Directions:
Pictures aside, print all of the data below exactly as written.

Dataset records:
____________
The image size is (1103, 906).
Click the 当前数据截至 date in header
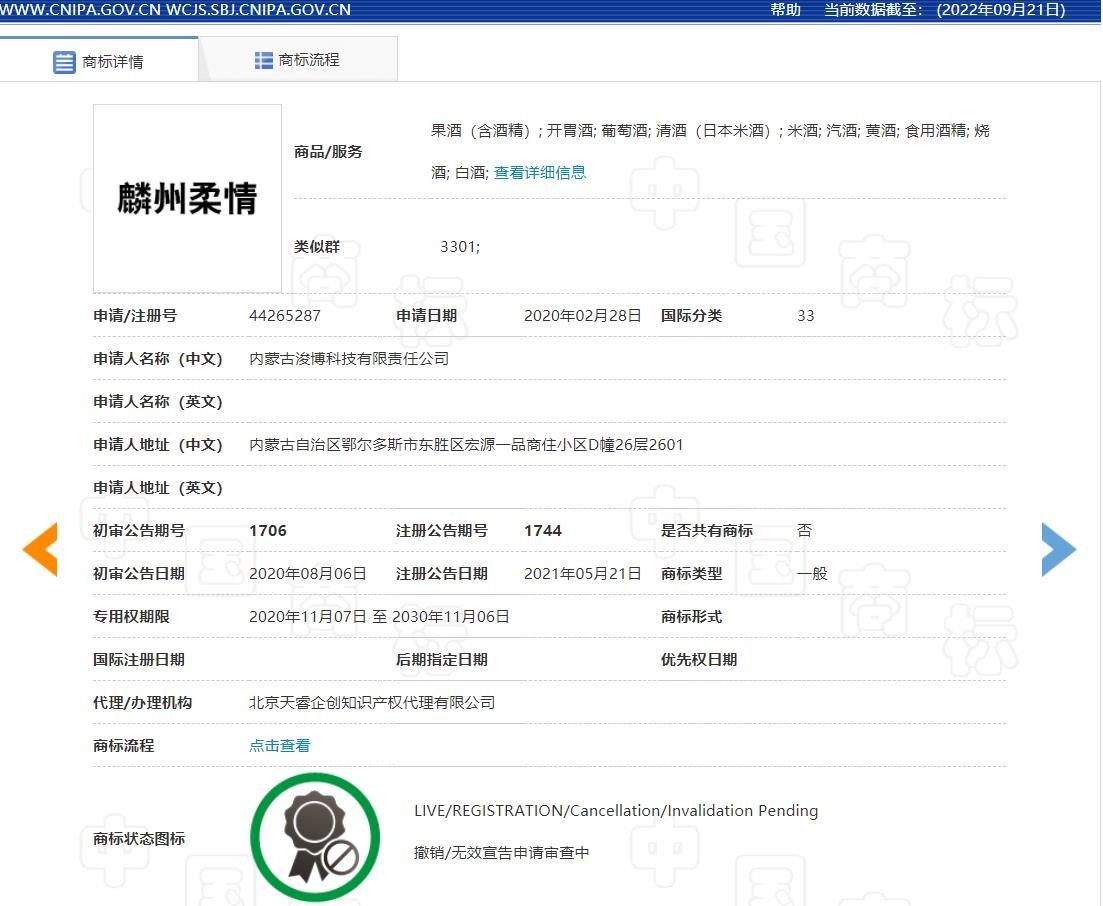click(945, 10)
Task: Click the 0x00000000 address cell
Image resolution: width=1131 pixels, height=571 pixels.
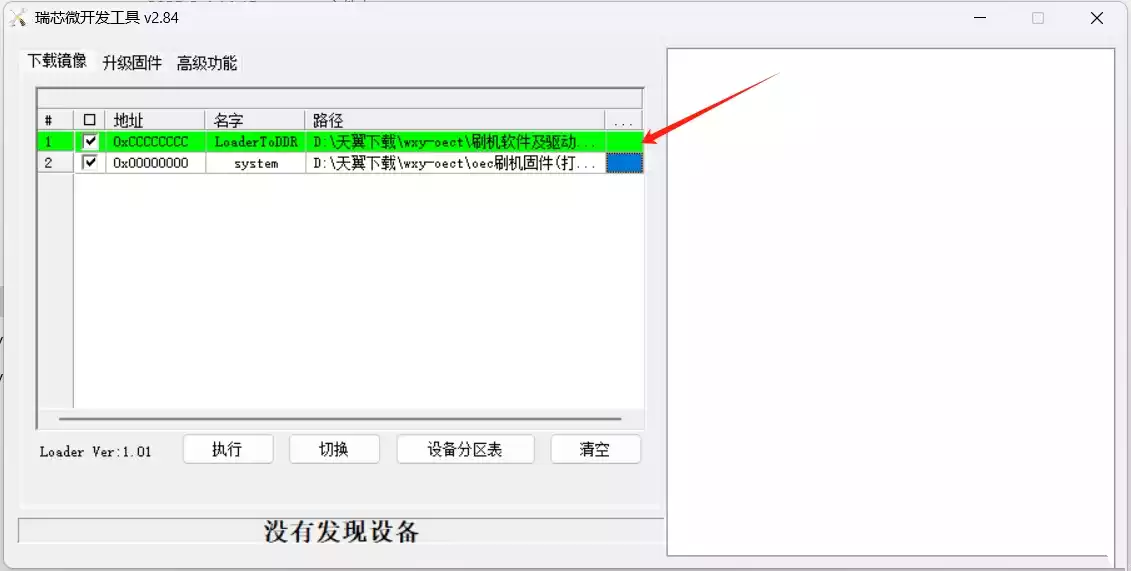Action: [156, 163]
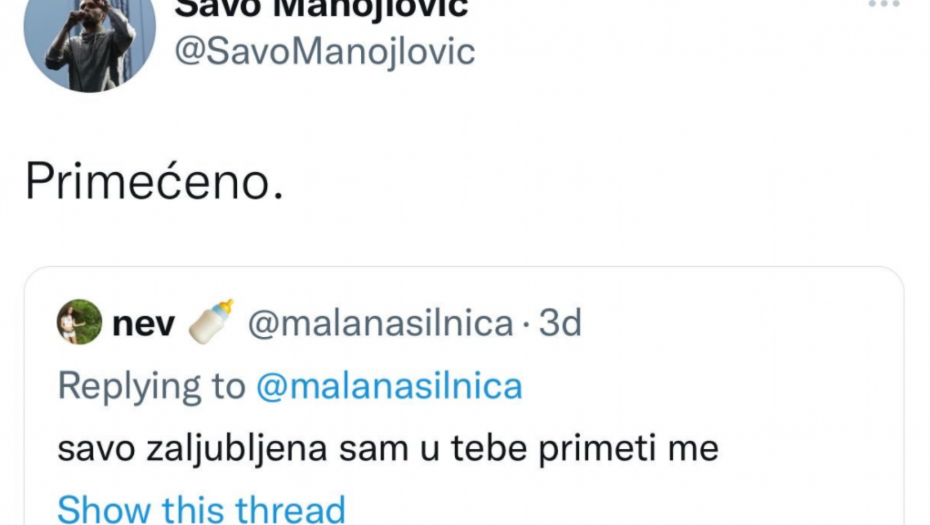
____________
Reply to the task:
The image size is (1103, 906).
Click the 当前数据截至 date in header
click(945, 10)
Task: Click the 0x00000000 address cell
Image resolution: width=1131 pixels, height=571 pixels.
Action: [156, 163]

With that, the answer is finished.